Author(s) from Durham

Abstract

The single mitochondrion of apicomplexan protozoa is thought to be critical for all stages of
the life cycle, and is a validated drug target against these important human and veterinary
parasites. In contrast to other eukaryotes, replication of the mitochondrion is tightly linked to
the cell cycle. A key step in mitochondrial segregation is the fission event, which in many
eukaryotes occurs by the action of dynamins constricting the outer membrane of the mitochondria
from the cytosolic face. To date, none of the components of the apicomplexan fission
machinery have been identified and validated. We identify here a highly divergent,
dynamin-related protein (TgDrpC), conserved in apicomplexans as essential for mitochondrial
biogenesis and potentially for fission in Toxoplasma gondii.
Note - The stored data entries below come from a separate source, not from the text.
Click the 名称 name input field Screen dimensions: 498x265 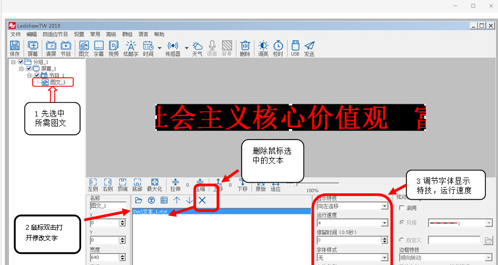tap(108, 206)
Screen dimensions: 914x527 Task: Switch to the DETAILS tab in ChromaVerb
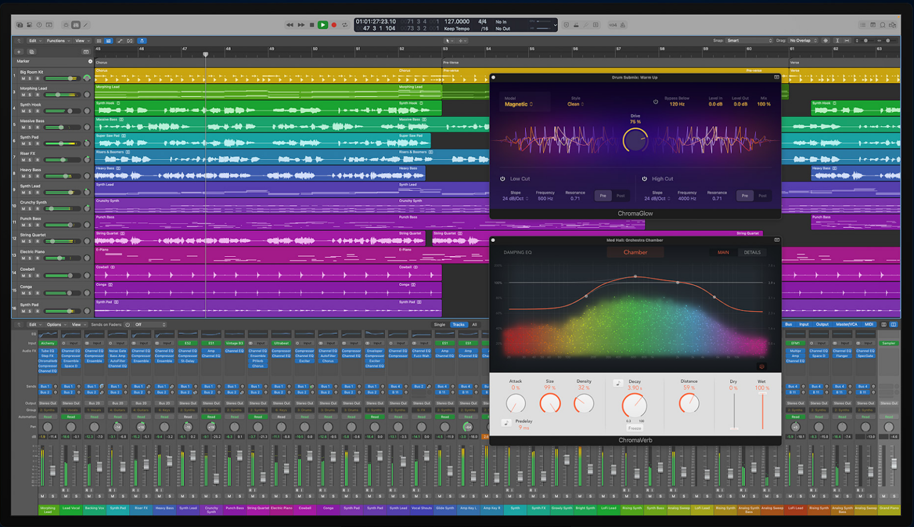tap(752, 252)
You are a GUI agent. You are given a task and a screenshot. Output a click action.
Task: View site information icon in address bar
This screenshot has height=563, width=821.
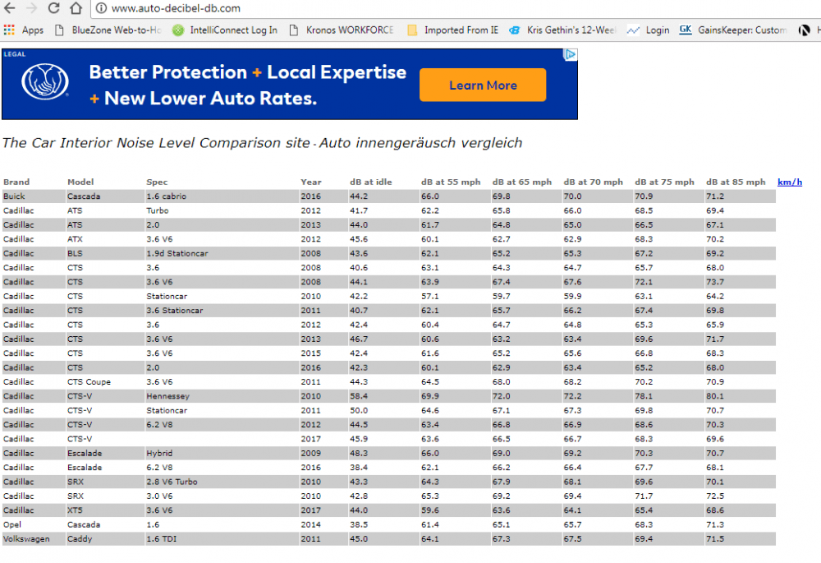point(101,8)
We show that TgDrpC is
found adjacent to the mitochondrion, and is localised both at its periphery and at its basal
part, where fission is expected to occur. We demonstrate that depletion or dominant negative
expression of TgDrpC results in interconnected mitochondria and ultimately in drastic
changes in mitochondrial morphology, as well as in parasite death. Intriguingly, we find that
the canonical adaptor TgFis1 is not required for mitochondrial fission. The identification of
an Apicomplexa-specific enzyme required for mitochondrial biogenesis and essential for
parasite growth highlights parasite adaptation. This work paves the way for future drug
development targeting TgDrpC, and for the analysis of additional partners involved in this
crucial step of apicomplexan multiplication.